No. 41 – Stade Malien
- Position: Center
- League: Pro B

Personal information
- Born: 19 December 1990 (age 35) Ermont, Val-d'Oise
- Nationality: French / Senegalese
- Listed height: 2.07 m (6 ft 9 in)
- Listed weight: 100 kg (220 lb)

Career information
- NBA draft: 2012: undrafted
- Playing career: 2009–present

Career history
- 2009–2017: Paris-Levallois
- 2012–2013: →Hyères-Toulon
- 2017: Pallacanestro Reggiana
- 2018: Andorra
- 2018–2019: Mornar Bar
- 2019: Andorra
- 2019–2020: AS Monaco
- 2020–2021: Orléans Loiret Basket
- 2022–2024: Élan Béarnais Pau-Orthez
- 2024–2025: Fos-sur-mer
- 2025–present: Stade Malien

Career highlights
- French Cup winner (2022);

= Landing Sané =

French basketball player

Landing Sané (born 19 December 1990) is a French-Senegalsese professional basketball player for Stade Malien for the Basketball Africa League (BAL).

==Professional career==
On 29 September 2017, Sané signed a three-month contract with Pallacanestro Reggiana. On 3 January 2018, he parted ways with Reggiana after averaging 5.4 points and 3.6 rebounds in eight LBA games. The same day, he signed a two-month contract with MoraBanc Andorra.

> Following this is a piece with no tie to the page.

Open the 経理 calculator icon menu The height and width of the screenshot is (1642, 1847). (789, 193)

On 8 August 2019, he signed with Monaco of the LNB Pro A.

On 1 June 2020, he signed with Orléans Loiret Basket of the French Pro A.

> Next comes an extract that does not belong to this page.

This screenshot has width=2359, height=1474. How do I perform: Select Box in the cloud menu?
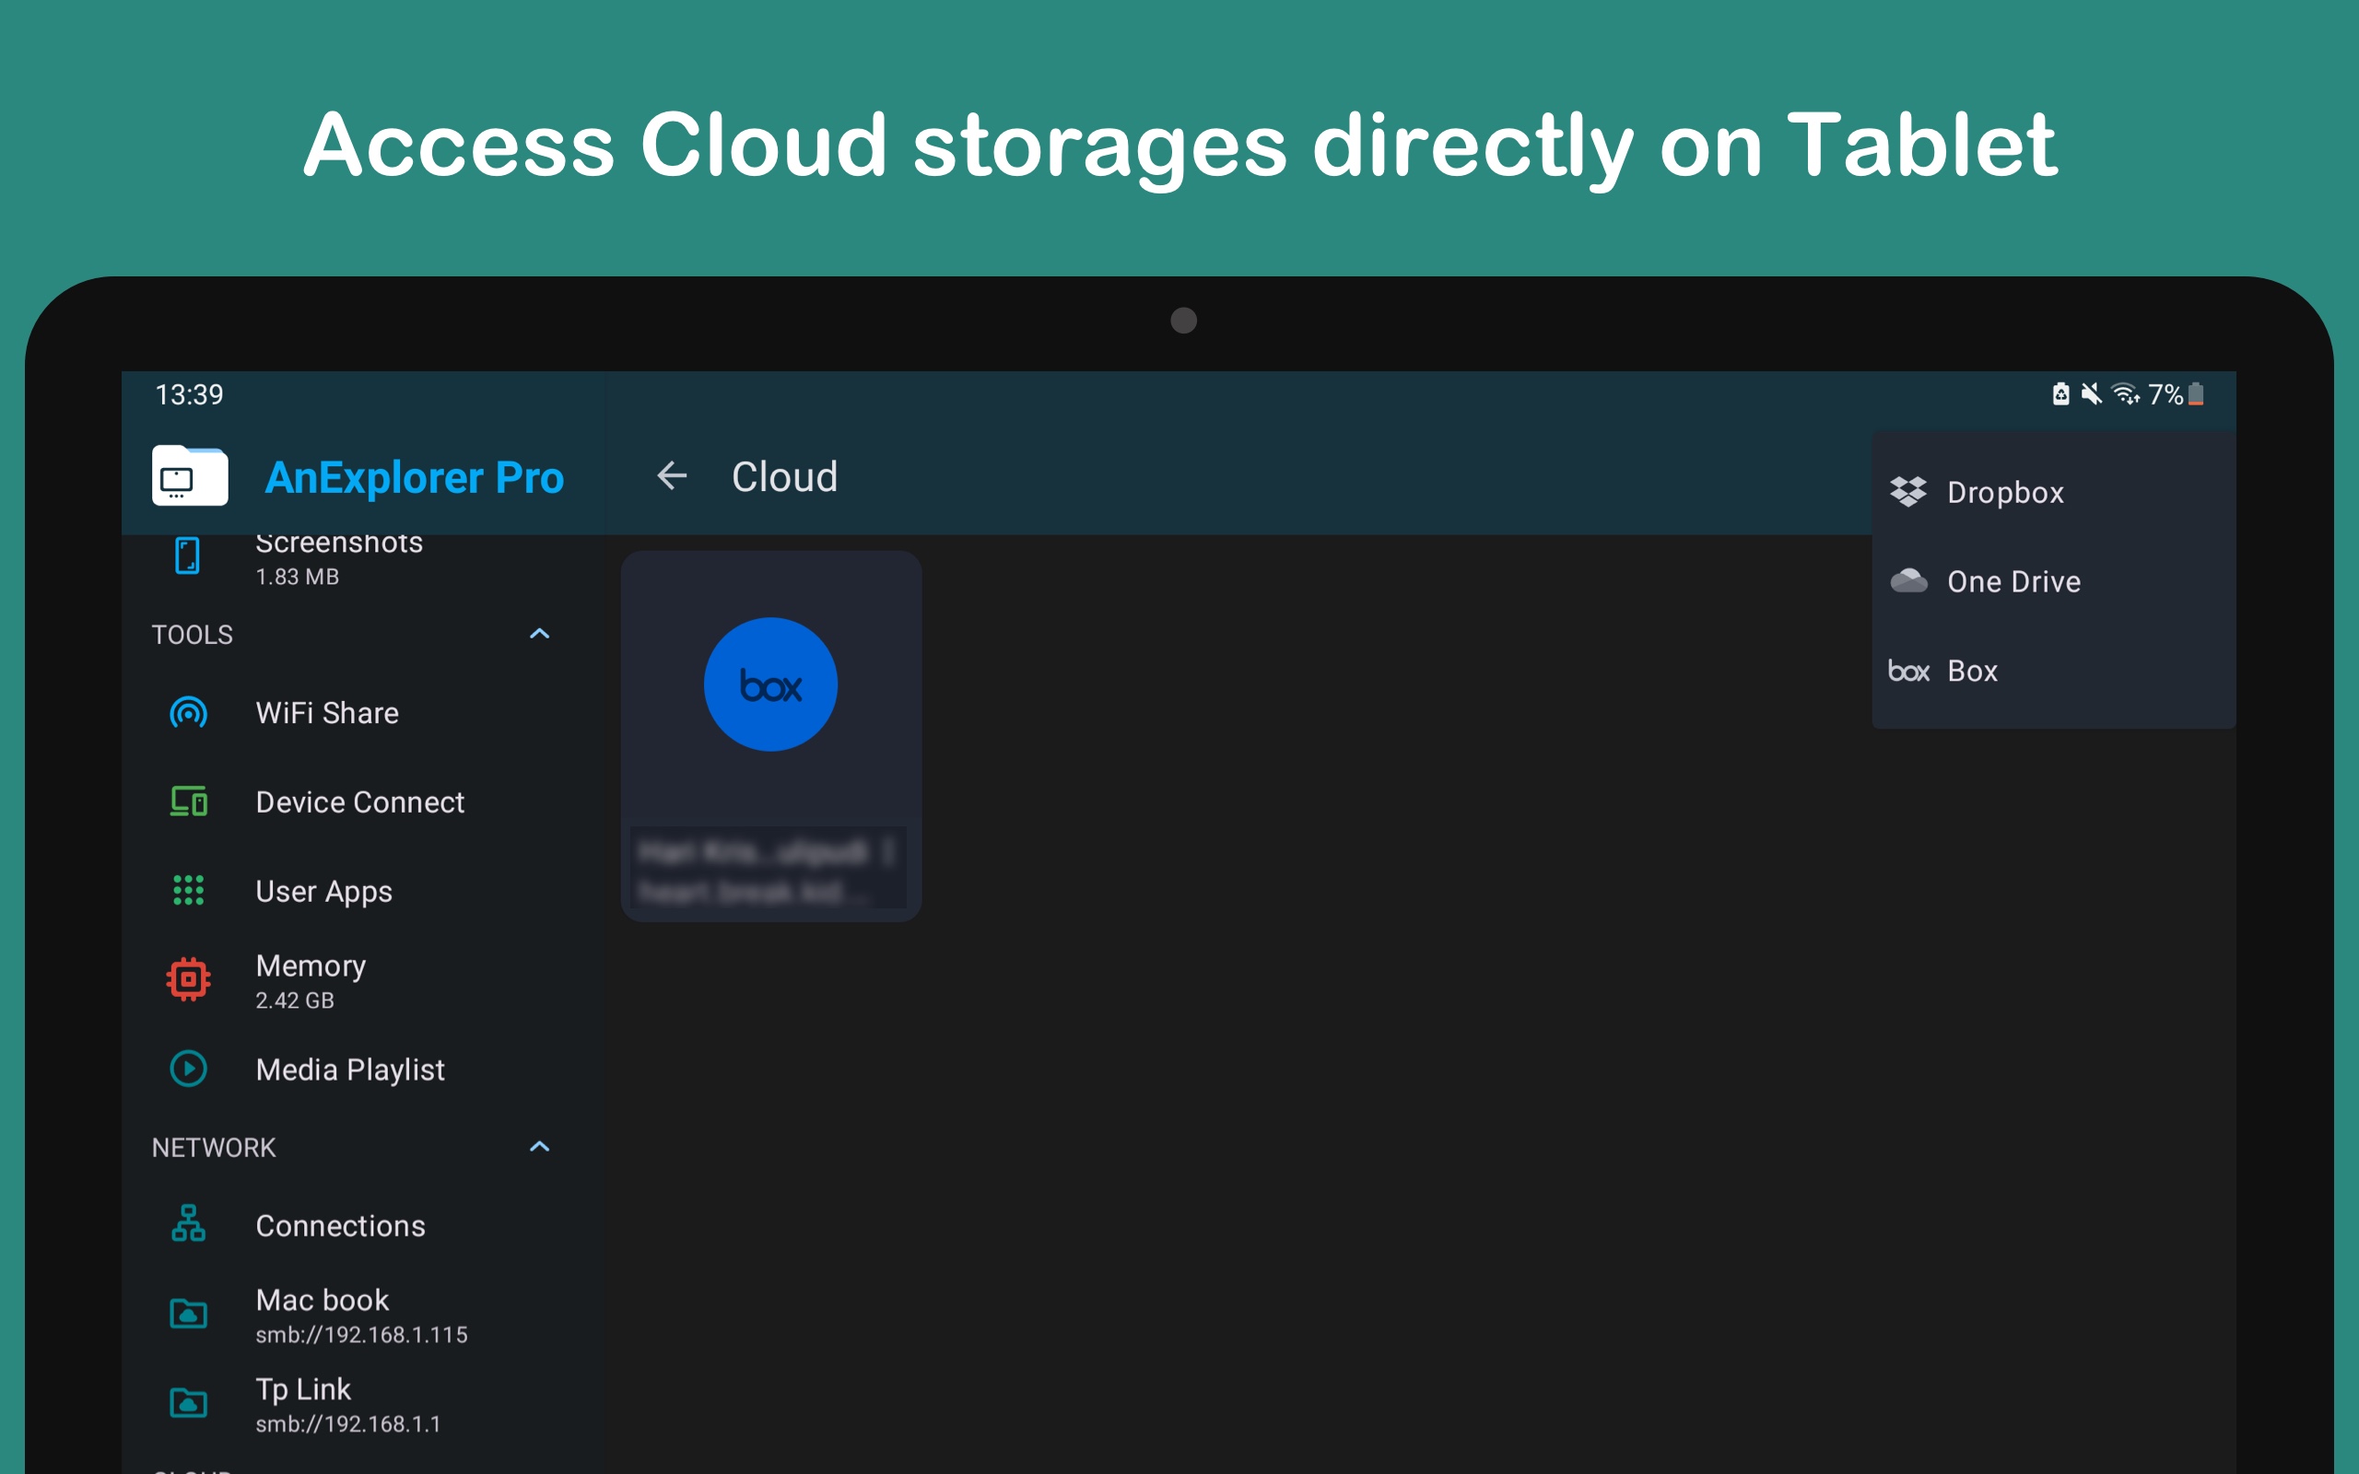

On 11 January 2022, he signed with Élan Béarnais Pau-Orthez for the French Pro A. On 31 August 2022, he extended his contract for two more years.

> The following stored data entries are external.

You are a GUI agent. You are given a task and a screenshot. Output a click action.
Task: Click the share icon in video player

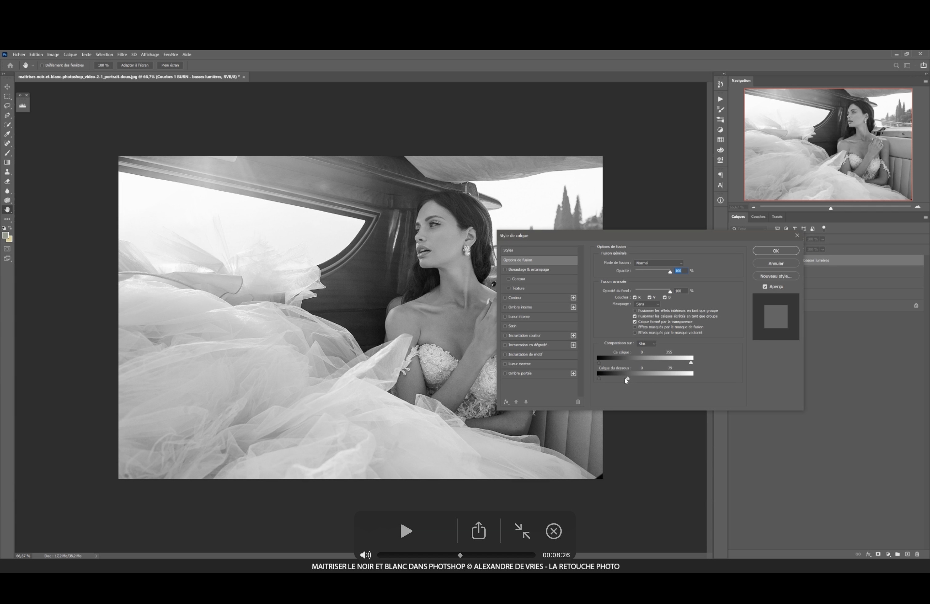478,531
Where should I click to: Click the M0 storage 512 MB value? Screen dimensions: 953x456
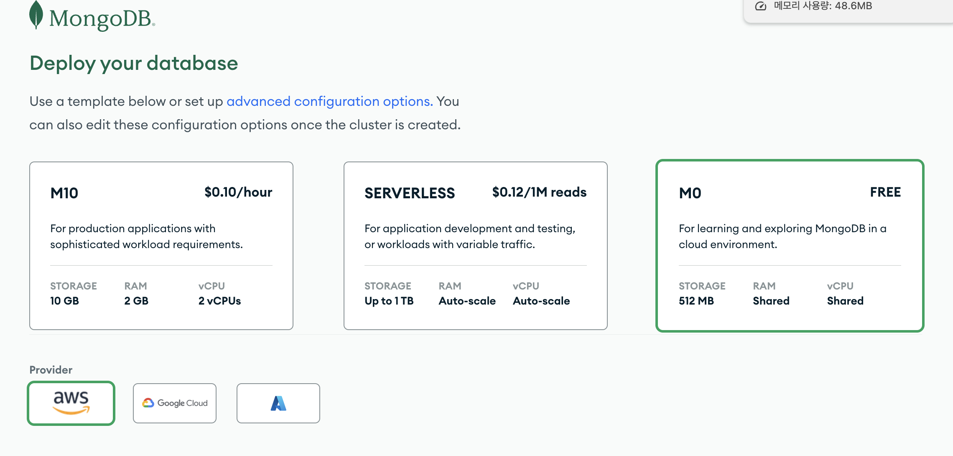696,301
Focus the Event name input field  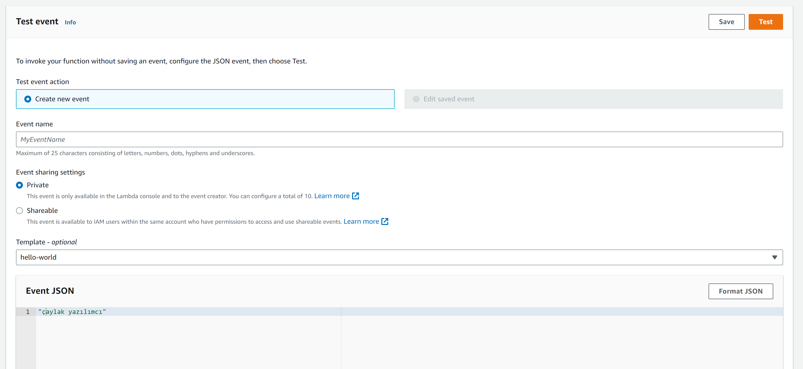click(399, 140)
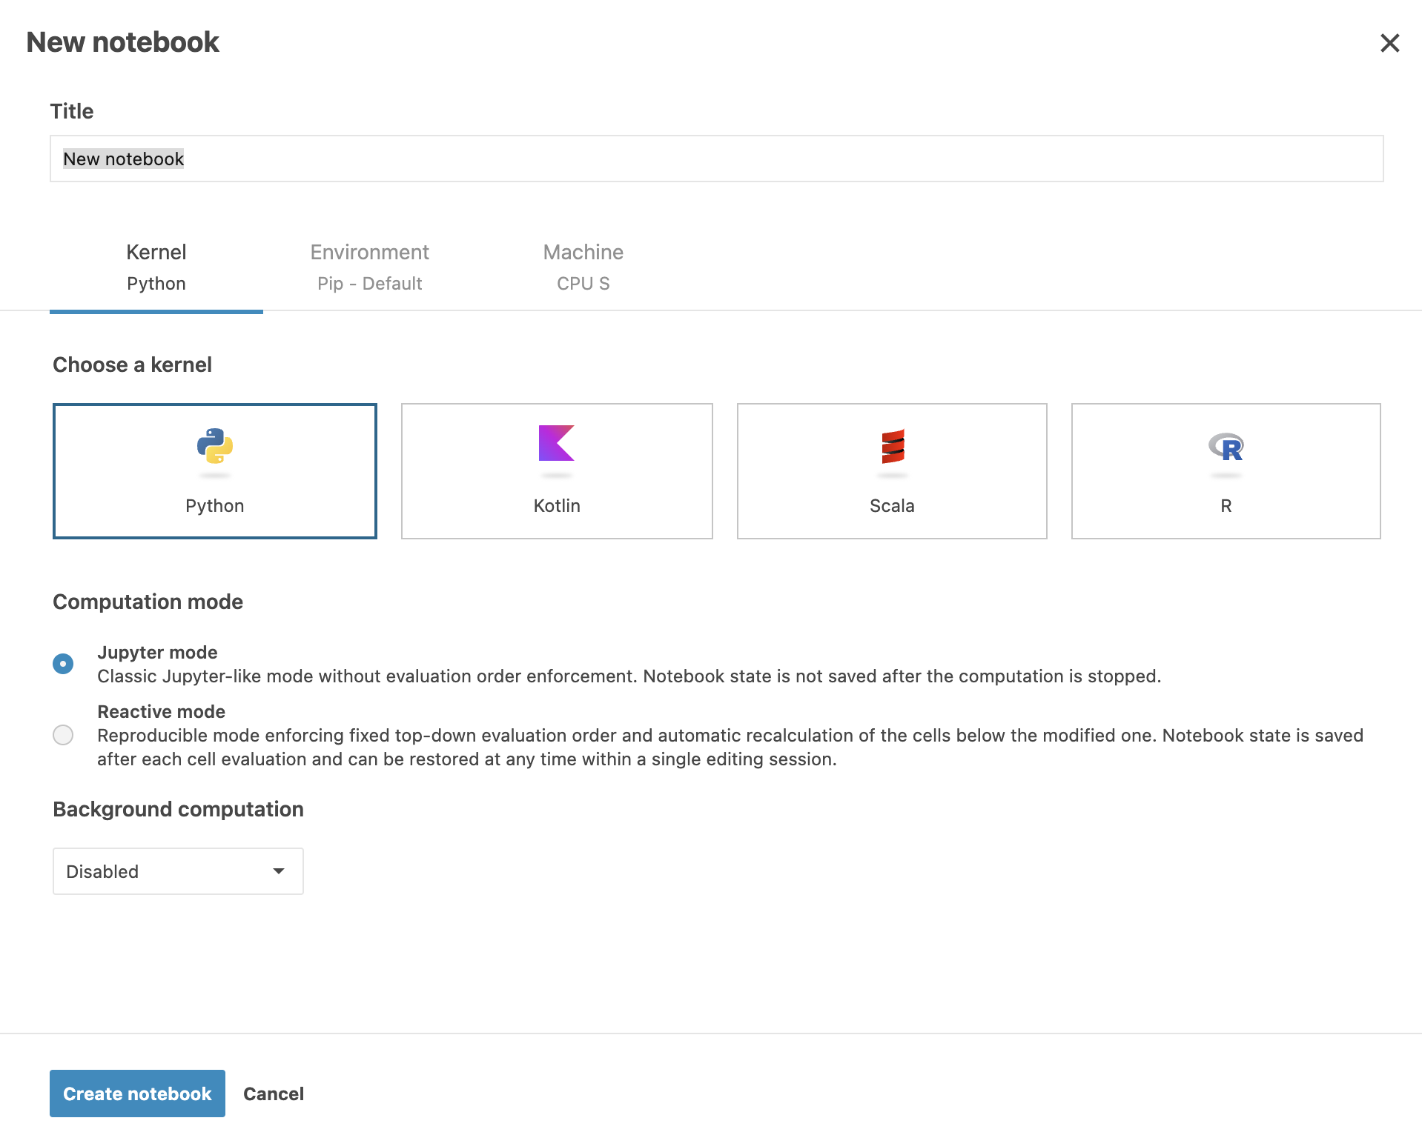Click Cancel to dismiss the dialog
The height and width of the screenshot is (1135, 1422).
pyautogui.click(x=273, y=1093)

In April 2025, Sané was on the roster of Malian club Stade Malien for the 2025 BAL season.

==National team career==
With the junior national teams of France, Sané played at the 2008 FIBA Europe Under-18 Championship and the 2009 FIBA Under-19 World Championship.

==Personal life==
Sané was born in France and is of Senegalese descent.